Para Germana, o valor ainda é insuficiente para arcar com os custos de cuidados dignos para uma criança com microcefalia.
“Isso não é uma reparação justa. Com R$ 60 mil, você não compra um barraco na pior favela daqui, que muitas vezes é num beco que não passa nem a cadeira de rodas, sabe? Então R$ 60 mil, você não compra nada”, expressou.

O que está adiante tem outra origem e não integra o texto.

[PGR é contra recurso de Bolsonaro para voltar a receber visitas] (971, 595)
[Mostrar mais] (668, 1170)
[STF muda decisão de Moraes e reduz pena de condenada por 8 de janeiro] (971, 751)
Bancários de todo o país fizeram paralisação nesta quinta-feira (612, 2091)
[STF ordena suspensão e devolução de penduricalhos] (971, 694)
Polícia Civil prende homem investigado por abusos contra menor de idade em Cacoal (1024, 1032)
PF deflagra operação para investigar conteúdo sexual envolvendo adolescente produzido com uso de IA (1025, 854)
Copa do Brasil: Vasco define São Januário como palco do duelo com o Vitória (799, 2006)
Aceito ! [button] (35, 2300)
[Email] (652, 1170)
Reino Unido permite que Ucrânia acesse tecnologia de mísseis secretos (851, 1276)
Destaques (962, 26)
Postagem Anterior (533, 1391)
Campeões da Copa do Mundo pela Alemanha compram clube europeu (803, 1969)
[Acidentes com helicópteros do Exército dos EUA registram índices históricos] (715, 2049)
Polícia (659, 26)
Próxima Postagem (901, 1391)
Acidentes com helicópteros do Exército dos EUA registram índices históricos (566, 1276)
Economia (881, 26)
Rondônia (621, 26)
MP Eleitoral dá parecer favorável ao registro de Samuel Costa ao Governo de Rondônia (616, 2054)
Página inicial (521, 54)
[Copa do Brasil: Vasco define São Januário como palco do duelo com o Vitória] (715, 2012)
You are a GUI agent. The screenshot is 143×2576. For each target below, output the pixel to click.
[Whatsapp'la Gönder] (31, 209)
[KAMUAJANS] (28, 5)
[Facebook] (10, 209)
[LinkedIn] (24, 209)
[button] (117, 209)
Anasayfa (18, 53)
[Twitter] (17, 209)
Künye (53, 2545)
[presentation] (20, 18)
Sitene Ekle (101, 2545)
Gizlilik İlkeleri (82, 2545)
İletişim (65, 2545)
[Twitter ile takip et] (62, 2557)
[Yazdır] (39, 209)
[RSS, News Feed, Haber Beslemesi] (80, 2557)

“Se você pegar esse dinheiro para reverter nos cuidados da criança, daqui a 3, 4, 5 meses acaba. E o resto? A gente continua na mísera realidade. Então, o que a gente quer na realidade é justiça, porque todo mundo sabe que isso foi culpa do estado brasileiro, e é injusto que nós, mães, cuidemos e arquemos sozinhas por esse erro. O mínimo que eles tinham que prover era qualidade de vida para os nossos filhos”, complementou.

“É o básico. A gente pede o básico, o mínimo. É uma terapia, uma cadeira de rodas, é uma alimentação adequada. A lata do suplemento que nossos filhos tomam é aproximadamente R$ 300,00”, explica.

Germana também explicou como o auxílio foi recebido pelas mães, já que o projeto aprovado não foi elaborado em conjunto com as famílias.

“A gente recebe isso com um pouco de indignidade. Como é que eles fazem um projeto de lei, um investimento para um público sem escutar o público? Em momento nenhum a gente foi convidado pelo executivo a ouvir as nossas necessidades, a entrar num acordo”, reclama.

“Quando esses R$ 60.000 acabar, essas crianças vão sobreviver com o quê? Vão continuar do jeito que estão, morrendo por falta de assistência, de qualidade de vida, por falta de estrutura básica”, argumentou.

“A gente conta com o apoio e o posicionamento da sociedade, pressionando o governo, porque isso é uma situação que pode acontecer com qualquer um. Ninguém tá livre de ser picado por um mosquito, ninguém tá livre de uma nova epidemia. Todo mundo está vulnerável a isso. Então, quando a gente cuida do outro, a gente tá cuidando da gente mesmo”, apelou.